**What you have to do**
Each line from the line that includes "The image size is (1512, 811)." through the end of the material below must be transcribed exactly, with no other lines.

----- The records -----

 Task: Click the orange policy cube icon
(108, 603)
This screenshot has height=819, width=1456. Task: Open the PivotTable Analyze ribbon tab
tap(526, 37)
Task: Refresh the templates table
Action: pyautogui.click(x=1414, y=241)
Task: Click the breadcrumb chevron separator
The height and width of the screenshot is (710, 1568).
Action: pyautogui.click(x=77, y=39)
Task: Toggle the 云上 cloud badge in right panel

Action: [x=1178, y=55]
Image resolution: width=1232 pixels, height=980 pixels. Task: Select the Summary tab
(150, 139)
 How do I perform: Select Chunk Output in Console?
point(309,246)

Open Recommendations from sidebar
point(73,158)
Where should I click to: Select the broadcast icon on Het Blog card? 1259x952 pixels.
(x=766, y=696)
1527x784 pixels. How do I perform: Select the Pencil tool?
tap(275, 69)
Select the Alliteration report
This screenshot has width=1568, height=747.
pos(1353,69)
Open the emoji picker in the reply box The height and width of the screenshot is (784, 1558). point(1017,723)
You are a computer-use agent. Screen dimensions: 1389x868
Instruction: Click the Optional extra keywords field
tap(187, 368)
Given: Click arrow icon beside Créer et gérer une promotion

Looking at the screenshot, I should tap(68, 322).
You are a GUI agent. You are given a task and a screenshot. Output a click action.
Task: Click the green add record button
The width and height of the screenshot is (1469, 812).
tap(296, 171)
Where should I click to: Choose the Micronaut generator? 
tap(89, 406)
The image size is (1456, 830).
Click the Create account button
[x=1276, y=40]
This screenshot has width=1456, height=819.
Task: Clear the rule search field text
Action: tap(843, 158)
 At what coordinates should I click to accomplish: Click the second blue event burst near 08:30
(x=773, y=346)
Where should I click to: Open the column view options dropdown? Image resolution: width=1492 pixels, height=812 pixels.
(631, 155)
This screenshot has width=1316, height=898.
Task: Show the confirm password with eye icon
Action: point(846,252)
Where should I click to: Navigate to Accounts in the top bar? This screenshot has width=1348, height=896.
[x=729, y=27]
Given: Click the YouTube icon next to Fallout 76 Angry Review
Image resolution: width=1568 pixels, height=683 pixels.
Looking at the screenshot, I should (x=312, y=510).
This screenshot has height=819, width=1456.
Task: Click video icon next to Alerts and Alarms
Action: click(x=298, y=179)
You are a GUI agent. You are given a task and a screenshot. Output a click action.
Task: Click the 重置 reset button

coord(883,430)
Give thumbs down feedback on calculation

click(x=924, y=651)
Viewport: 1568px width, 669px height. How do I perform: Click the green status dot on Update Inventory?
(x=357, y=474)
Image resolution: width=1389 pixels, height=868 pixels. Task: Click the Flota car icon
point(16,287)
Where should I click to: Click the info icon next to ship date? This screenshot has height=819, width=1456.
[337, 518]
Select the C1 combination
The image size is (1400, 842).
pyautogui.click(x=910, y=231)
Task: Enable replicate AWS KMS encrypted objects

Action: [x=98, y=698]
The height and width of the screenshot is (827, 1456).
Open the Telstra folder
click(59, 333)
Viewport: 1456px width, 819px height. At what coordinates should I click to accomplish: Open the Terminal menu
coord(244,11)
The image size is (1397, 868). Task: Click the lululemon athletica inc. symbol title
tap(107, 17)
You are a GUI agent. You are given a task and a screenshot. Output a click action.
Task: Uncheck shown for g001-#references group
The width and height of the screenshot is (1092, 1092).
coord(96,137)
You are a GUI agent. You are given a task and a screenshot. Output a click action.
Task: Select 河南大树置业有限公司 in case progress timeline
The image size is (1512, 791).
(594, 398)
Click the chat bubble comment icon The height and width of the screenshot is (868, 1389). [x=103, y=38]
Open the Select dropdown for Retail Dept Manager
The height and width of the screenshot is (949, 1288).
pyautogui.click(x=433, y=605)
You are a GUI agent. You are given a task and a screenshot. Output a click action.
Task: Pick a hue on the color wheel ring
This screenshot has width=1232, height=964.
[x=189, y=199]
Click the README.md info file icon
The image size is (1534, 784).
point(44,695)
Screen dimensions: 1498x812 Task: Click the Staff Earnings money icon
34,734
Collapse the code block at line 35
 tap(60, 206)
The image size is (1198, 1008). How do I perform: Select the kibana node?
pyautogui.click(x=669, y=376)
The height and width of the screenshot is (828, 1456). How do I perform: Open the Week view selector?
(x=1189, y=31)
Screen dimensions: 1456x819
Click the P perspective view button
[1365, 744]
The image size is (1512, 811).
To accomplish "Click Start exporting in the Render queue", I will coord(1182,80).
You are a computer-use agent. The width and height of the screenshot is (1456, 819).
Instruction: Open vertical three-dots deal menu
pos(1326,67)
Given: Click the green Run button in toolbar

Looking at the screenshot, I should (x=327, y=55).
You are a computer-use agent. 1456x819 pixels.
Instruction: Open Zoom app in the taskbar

-----

**Solution to this problem**
The image size is (1512, 811).
To accomplish "Click Start exporting in the Render queue", I will coord(1182,80).
You are a computer-use agent. The width and height of the screenshot is (1456, 819).
Instruction: Open vertical three-dots deal menu
pos(1326,67)
Given: Click the green Run button in toolbar

Looking at the screenshot, I should (x=327, y=55).
You are a computer-use agent. 1456x819 pixels.
Instruction: Open Zoom app in the taskbar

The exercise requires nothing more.